→ **Assignment**: Reading the listing below, count the lines that contain the word "name" and give that count alone.

•••••

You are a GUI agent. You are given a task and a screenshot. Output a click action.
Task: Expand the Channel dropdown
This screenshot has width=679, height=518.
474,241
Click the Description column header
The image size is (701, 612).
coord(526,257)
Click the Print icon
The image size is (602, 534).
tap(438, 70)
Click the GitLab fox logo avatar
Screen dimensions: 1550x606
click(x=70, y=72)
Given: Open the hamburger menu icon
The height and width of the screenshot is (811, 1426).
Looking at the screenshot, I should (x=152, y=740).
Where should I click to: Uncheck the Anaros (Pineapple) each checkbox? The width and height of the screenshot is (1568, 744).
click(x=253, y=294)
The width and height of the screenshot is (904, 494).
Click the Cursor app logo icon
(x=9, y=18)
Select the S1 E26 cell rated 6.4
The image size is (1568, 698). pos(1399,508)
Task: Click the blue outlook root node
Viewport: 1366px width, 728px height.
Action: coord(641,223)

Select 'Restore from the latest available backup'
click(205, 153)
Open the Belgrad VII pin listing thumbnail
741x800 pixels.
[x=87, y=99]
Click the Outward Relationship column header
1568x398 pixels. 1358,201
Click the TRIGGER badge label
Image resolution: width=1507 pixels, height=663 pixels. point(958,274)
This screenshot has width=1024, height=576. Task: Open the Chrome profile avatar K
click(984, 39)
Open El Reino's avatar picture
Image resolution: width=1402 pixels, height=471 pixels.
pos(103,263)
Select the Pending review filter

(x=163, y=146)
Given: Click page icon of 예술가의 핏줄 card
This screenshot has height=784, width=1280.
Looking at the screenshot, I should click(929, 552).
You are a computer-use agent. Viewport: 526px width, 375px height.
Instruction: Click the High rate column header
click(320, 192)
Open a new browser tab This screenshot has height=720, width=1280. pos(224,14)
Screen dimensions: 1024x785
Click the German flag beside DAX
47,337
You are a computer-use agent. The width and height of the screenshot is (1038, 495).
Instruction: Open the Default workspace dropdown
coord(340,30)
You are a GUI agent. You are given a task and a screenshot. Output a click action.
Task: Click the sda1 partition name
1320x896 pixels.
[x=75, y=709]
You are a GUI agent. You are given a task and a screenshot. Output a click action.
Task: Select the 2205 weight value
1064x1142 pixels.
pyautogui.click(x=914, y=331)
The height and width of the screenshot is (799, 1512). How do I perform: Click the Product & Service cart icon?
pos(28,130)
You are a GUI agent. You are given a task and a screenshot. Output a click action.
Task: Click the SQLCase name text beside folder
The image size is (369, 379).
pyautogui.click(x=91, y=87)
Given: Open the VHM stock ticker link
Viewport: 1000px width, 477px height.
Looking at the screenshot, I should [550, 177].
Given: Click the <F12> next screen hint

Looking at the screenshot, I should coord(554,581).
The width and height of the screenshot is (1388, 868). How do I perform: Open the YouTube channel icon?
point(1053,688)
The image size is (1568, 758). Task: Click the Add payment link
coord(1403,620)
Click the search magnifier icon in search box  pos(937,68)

•••••

→ **Expected answer**: 2